Touché, or told ya so, but Mike's not wrong. "LMS" did have them, prompting an unusual — OK, huge — fan backlash after ABC canceled it following the sixth season. A petition drive was launched, then the "Roseanne" revival established a demand for antiquated, beloved and conservatively flavored sitcoms. Fox, which owned the production anyway, picked up the seventh season tab.

And so, welcome back, "Last Man." Maybe — most likely not — the ABC execs who canceled this modest hit were a bunch of idiots, but always remember that TV is about the money, not the politics. Because Fox found a more profitable way to continue, the show is back.

Nevertheless, "Last Man Standing" is that unusual red fish in a sea crowded with blue ones, and it never lets you forget that. As always and as expected, Mike gets the best lines, the easiest put-downs and literally the last word, specifically his show-ending vlog that he produces for Outdoor Man.

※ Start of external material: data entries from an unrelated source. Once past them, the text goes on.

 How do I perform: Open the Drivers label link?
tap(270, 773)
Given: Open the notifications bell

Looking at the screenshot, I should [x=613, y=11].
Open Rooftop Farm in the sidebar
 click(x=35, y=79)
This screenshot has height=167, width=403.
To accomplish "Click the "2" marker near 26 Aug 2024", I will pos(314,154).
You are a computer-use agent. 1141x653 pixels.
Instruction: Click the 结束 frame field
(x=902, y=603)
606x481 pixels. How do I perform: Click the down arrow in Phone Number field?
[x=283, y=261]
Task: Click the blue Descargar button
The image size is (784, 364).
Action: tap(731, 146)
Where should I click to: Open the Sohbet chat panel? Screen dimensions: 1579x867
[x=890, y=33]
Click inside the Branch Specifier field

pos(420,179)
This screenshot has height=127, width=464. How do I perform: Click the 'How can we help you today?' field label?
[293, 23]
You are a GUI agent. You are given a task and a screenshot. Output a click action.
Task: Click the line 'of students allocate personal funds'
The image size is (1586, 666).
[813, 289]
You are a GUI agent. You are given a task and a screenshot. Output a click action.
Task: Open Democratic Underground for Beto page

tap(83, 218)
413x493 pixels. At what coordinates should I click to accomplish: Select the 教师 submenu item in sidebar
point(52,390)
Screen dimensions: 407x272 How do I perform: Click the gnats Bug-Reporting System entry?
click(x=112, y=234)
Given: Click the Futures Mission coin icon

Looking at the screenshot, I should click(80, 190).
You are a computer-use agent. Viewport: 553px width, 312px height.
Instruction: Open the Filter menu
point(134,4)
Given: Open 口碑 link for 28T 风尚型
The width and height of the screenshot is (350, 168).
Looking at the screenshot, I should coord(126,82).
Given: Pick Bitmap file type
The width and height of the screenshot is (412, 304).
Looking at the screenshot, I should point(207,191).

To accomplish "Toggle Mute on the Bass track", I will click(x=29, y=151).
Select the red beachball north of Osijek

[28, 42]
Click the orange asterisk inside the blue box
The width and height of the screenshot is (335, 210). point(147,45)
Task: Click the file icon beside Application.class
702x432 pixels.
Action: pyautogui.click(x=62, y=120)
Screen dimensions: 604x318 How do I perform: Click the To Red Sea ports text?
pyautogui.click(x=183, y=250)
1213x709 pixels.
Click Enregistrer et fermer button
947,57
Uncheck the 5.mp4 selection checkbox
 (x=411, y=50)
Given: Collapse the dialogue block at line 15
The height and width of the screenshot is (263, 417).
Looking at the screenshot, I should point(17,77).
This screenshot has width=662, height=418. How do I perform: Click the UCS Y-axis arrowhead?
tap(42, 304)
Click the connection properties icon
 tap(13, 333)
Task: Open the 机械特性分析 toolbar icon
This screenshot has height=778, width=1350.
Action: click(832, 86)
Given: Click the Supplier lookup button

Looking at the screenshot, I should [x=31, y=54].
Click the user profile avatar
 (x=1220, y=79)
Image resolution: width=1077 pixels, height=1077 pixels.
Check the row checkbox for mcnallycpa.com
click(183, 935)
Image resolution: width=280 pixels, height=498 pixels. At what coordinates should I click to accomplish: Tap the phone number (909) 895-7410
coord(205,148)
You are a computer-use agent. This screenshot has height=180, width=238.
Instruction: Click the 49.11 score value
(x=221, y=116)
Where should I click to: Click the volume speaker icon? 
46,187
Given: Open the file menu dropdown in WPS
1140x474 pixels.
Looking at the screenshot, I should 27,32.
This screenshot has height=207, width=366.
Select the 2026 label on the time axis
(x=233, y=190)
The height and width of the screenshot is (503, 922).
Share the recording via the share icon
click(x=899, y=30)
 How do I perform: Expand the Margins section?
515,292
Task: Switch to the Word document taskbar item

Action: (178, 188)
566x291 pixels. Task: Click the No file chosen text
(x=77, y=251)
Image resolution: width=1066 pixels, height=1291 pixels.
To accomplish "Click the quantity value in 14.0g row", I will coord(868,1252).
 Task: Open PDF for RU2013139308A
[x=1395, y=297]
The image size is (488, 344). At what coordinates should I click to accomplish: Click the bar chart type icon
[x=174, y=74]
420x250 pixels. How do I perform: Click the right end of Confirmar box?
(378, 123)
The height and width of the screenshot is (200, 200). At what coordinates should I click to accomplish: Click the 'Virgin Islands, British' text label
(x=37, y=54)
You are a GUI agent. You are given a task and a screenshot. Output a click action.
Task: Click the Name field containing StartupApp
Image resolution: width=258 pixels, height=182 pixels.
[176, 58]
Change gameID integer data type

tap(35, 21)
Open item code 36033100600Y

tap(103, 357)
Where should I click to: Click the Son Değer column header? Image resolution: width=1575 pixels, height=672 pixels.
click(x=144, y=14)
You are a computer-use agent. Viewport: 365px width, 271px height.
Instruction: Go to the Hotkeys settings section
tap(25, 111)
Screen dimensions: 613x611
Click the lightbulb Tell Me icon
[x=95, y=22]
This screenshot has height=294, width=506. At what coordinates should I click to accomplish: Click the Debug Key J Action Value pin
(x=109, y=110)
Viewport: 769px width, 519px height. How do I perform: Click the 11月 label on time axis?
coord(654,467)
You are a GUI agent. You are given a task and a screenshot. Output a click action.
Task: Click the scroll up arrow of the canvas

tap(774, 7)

On the Friday opener's vlog wrap, for example, he has an uncharacteristic kumbaya moment, insisting that everyone just needs to set aside their political differences and listen to each other. "If nobody's talking, if nobody's learning, then good shows get canceled. We unfriend, unlike and unfollow instead of trying to understand each other ..."

Mike then, naturally, reverts back to Mike: "It doesn't matter what side you're on, except one side literally has the word 'right' in it." (Ba-dum!

"Standing" and its star obviously haven't changed an iota during their enforced hiatus, and if anything, have doubled down. Like the "Roseanne" 2.0 launch — also a sitcom microcosm of the divide between Trump supporters and antagonists — the president is never mentioned in the season opener but doesn't have to be. He's here in spirit.

Meanwhile, Tim Allen looks especially pleased during these opening minutes and episodes. Well he should be. He's got his bullhorn back.

BOTTOM LINE Amusing, with tongue planted just firmly enough in its cheek to take the edge off, "Last Man Standing" nevertheless proudly and loudly remains TV's rare (if not only) Red State sitcom.